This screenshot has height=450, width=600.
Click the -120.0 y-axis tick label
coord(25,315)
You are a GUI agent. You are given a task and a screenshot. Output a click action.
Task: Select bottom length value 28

★ ★ ★ ★ ★

Write out an exact copy of every record shown above.

This screenshot has height=450, width=600.
Click the -120.0 y-axis tick label
coord(25,315)
You are a GUI agent. You are given a task and a screenshot. Output a click action.
Task: Select bottom length value 28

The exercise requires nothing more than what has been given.